Task set:
1. Reproduce the passage of the Zimbabwe asset tokenization article from "What Is Asset" up to and including "to sell quickly.".
2. Carry the Zimbabwe asset tokenization article forward, writing on from its last sentence.

• Thu. Feb 5th, 2026

Tokenising Zimbabwe| Can a Digital Market Unlock Billions in Illiquid Assets?

By Jabulani Simplisio Chibaya

HARARE – ZIMBABWE’S capital markets have taken a significant step into the digital era following regulatory approval for the Financial Securities Exchange (FINSEC) to operate the country’s first Asset Tokenisation Market under the Securities and Exchange Commission of Zimbabwe (SECZim) regulatory sandbox. This development introduces a supervised, blockchain-enabled marketplace where real-world assets — starting with property — can be converted into tradable digital tokens and offered to investors under regulated conditions.

This is more than a technology story. It is a capital formation, liquidity, and inclusion story, one that could reshape how property, agriculture, mining, and other productive assets are financed and invested in Zimbabwe. Below is a detailed breakdown of what this means, how it works, what safeguards are in place, and which industries stand to benefit most.

What Is Asset Tokenisation — In Simple Terms

To understand tokenisation, start with the idea of ownership rights. Traditionally, a building has one or a few owners. A farm project is financed by a bank or a few investors. A mining claim is held privately or by a company. These assets are expensive to buy into and hard to sell quickly.

Asset tokenisation converts ownership rights or economic interests in such assets into digital tokens recorded on a blockchain system. Think of it like this: “A US$1 million property can be split into 1,000,000 digital tokens worth US$1 each. Investors can buy small portions instead of the whole asset.”

Given data:
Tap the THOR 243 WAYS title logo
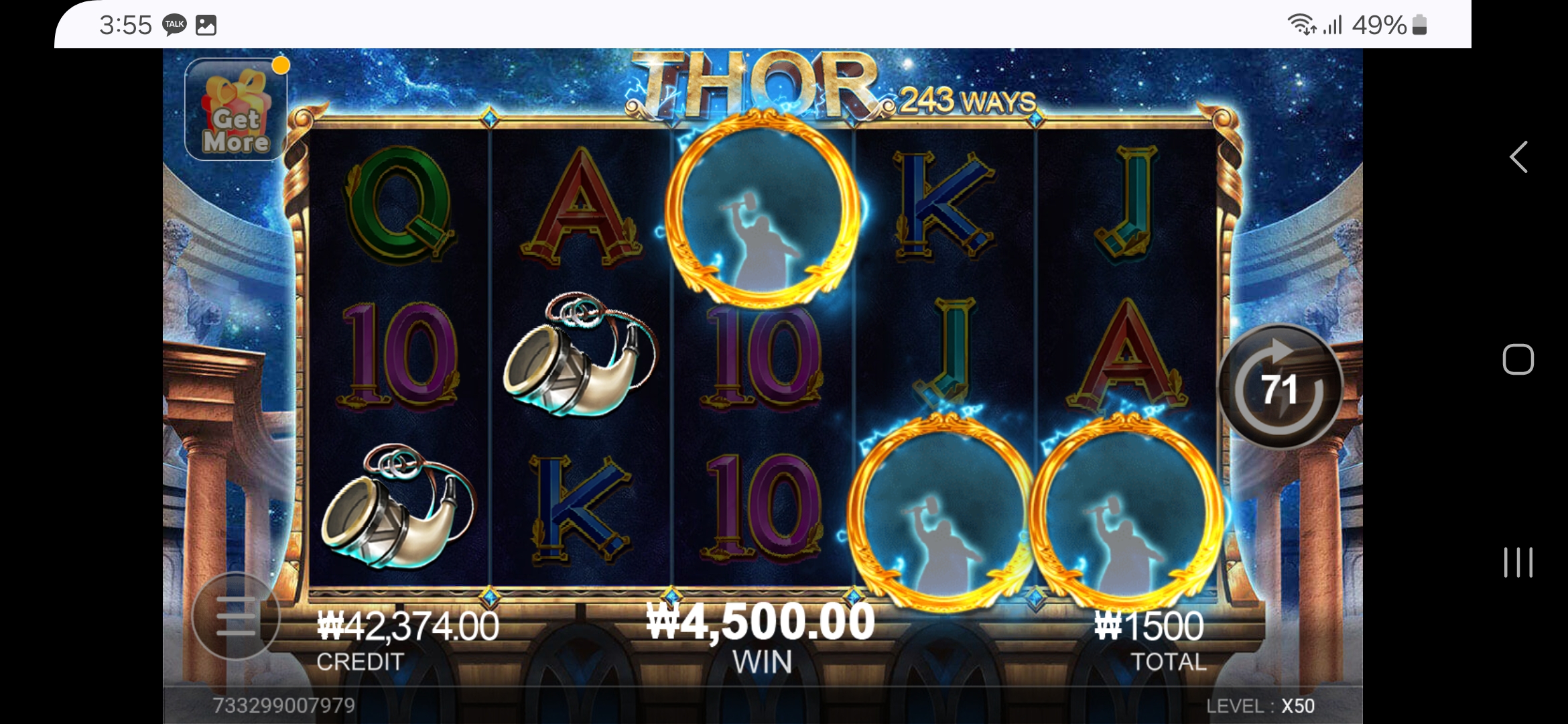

Expected results:
1.
What Is Asset Tokenisation — In Simple Terms

To understand tokenisation, start with the idea of ownership rights. Traditionally, a building has one or a few owners. A farm project is financed by a bank or a few investors. A mining claim is held privately or by a company. These assets are expensive to buy into and hard to sell quickly.

2.
Each token represents a fractional ownership or income right, a claim on returns, and a regulated, recorded interest in a real asset. Unlike speculative cryptocurrencies, these tokens are backed by real, identifiable assets, issued within legal frameworks, traded on a regulated platform, and subject to compliance and disclosure rules.

What Is Blockchain — And Why It Matters Here

Blockchain is a type of digital record-keeping system. Its key features are a shared ledger of transactions, tamper-resistant records, permanent audit trails, a transparent transaction history, and smart contracts (self-executing rules).

In the FINSEC model, blockchain is used to record token issuance, track ownership changes, automate compliance checks, enable secure settlement, and give regulators real-time visibility. This reduces record manipulation risk, settlement delays, ownership disputes, and administrative overhead.

What Exactly Has Been Approved

SECZim has granted FINSEC approval under its regulatory sandbox to operate a Tokenised Asset Market Infrastructure covering the full lifecycle of tokenised assets, including asset origination, due diligence, token issuance, trading, settlement, custody, and reporting.

The initial approved asset classes are income-generating property and development property, with scope to expand into livestock and other productive assets over time.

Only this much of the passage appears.